Exercise objective: Please convert the material from the line containing "Click the microphone voice message icon" through its final line, both included, into a JSON list of strings with one string per line. Omit blank lines and leave the pictures out.

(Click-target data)
>>>>
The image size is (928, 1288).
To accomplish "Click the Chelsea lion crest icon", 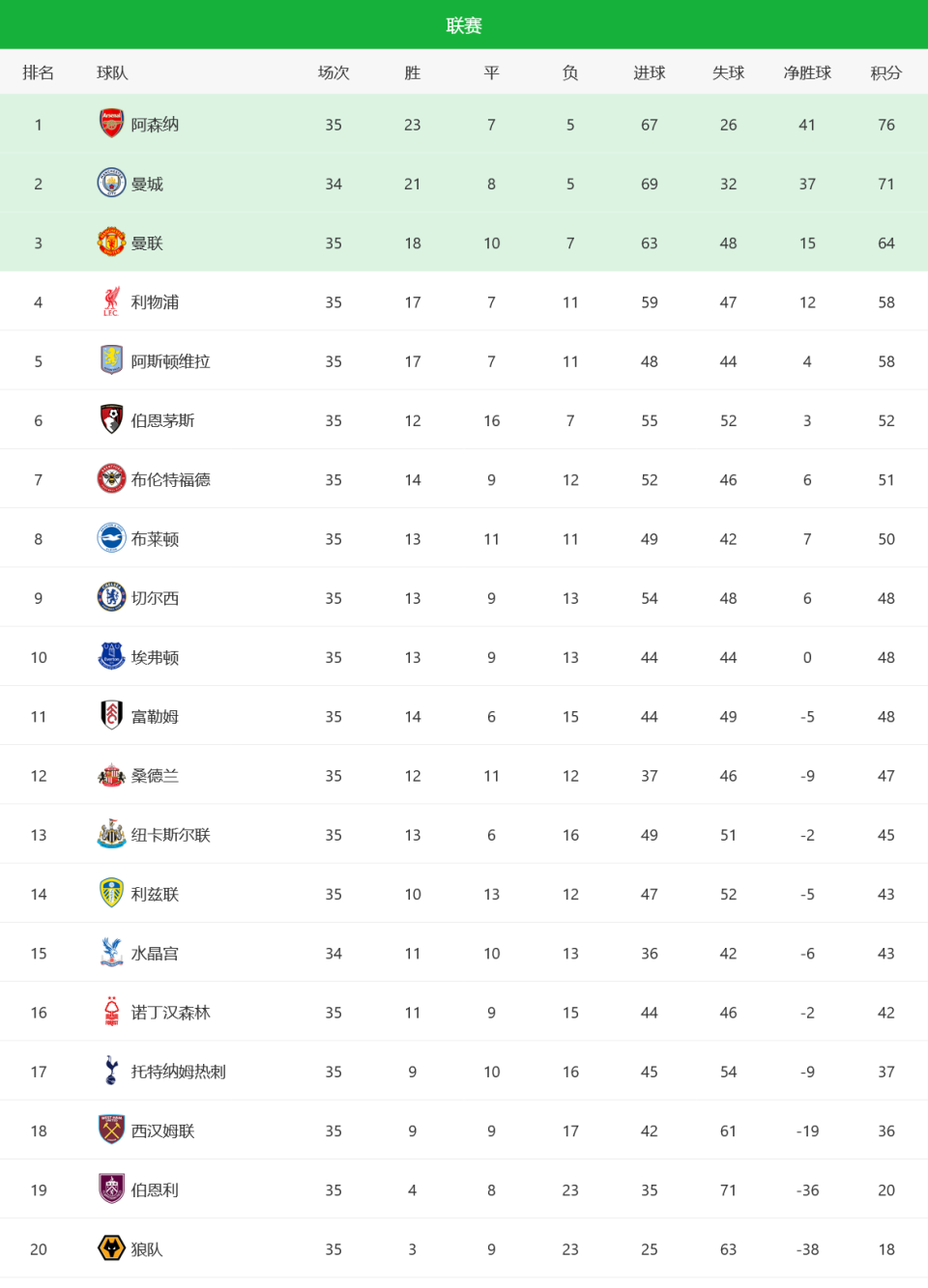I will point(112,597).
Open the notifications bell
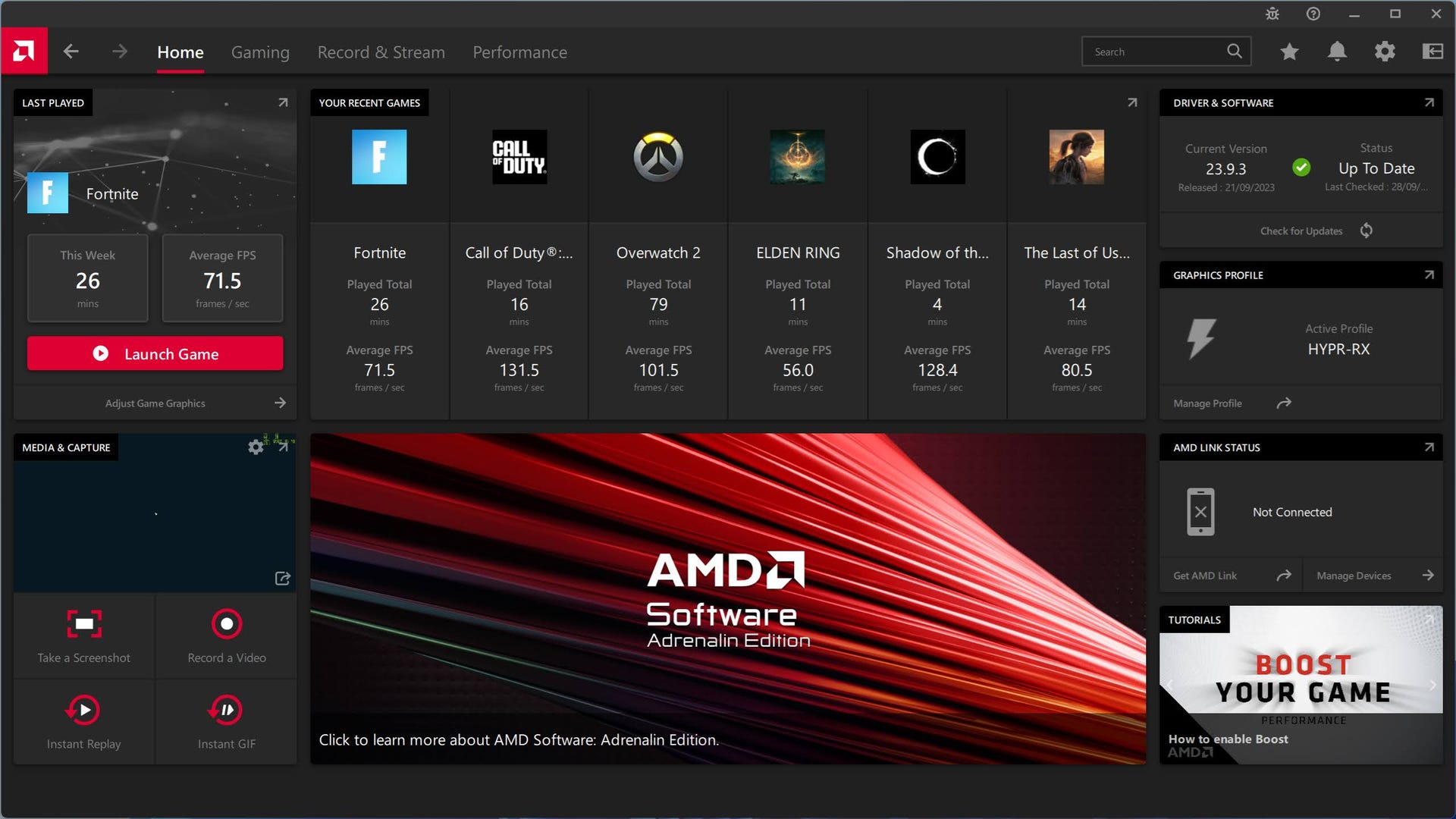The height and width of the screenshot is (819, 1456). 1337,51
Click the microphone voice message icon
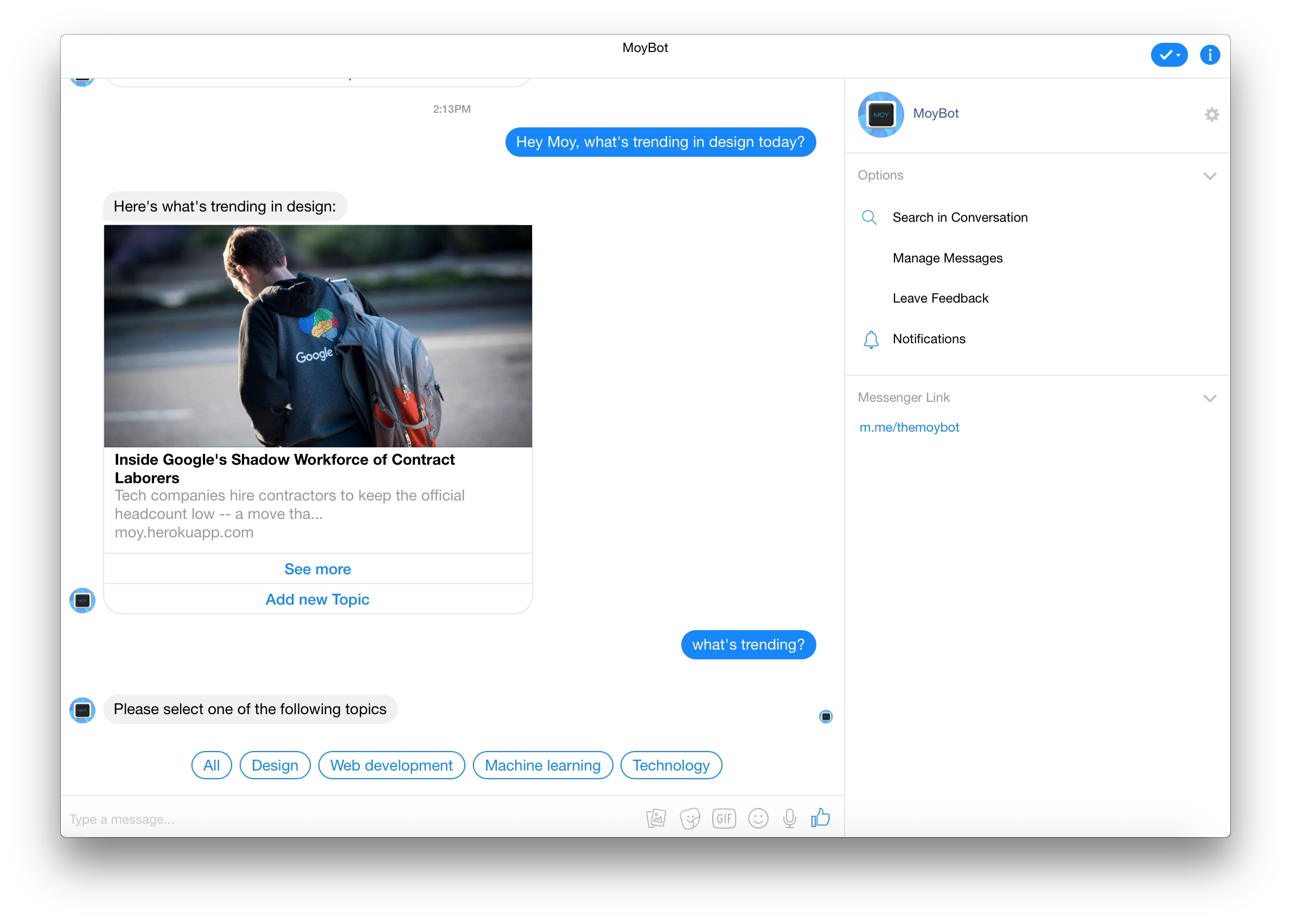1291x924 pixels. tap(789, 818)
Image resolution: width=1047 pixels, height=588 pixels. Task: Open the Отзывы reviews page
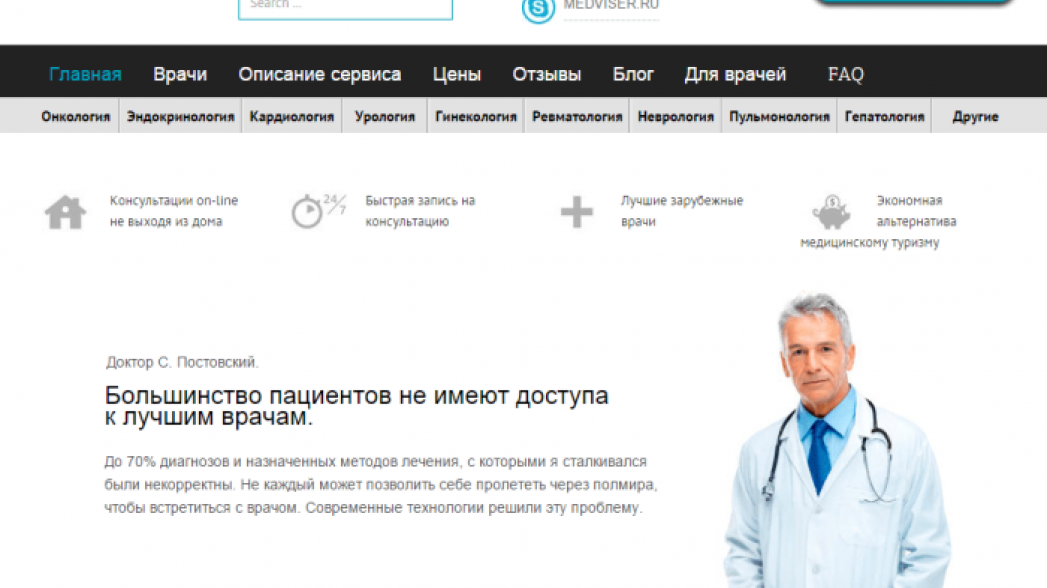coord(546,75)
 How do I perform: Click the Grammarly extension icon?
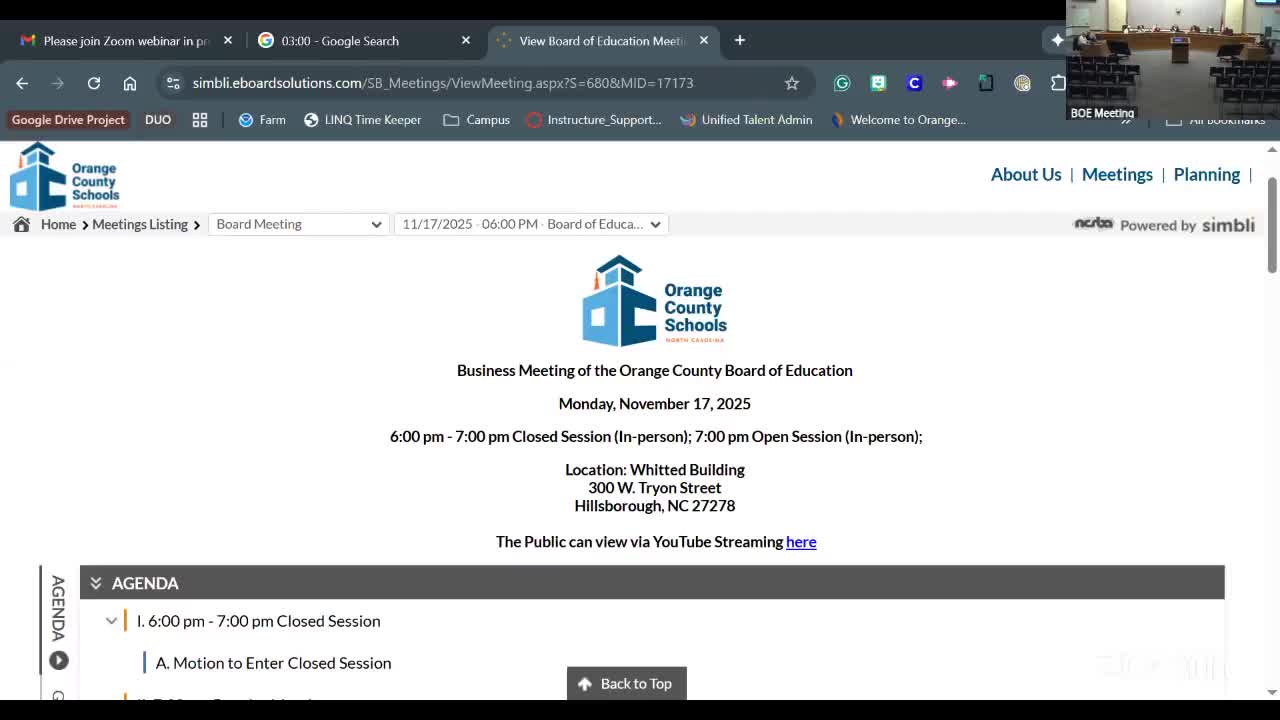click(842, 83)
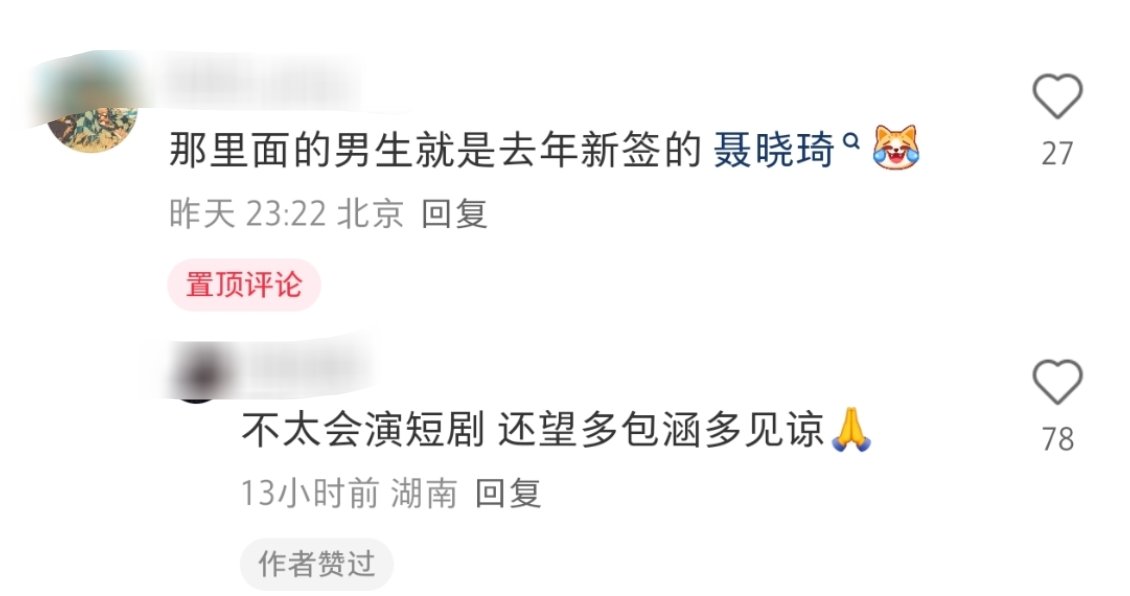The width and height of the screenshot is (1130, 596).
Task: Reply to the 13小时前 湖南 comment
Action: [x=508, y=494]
<<<<
Response:
[
  "Click the microphone voice message icon",
  "1291x924 pixels. tap(789, 818)",
  "Image resolution: width=1047 pixels, height=588 pixels. Task: Open the Отзывы reviews page",
  "coord(546,75)",
  " How do I perform: Click the Grammarly extension icon?",
  "click(842, 83)",
  "The width and height of the screenshot is (1130, 596).",
  "Task: Reply to the 13小时前 湖南 comment",
  "Action: [x=508, y=494]"
]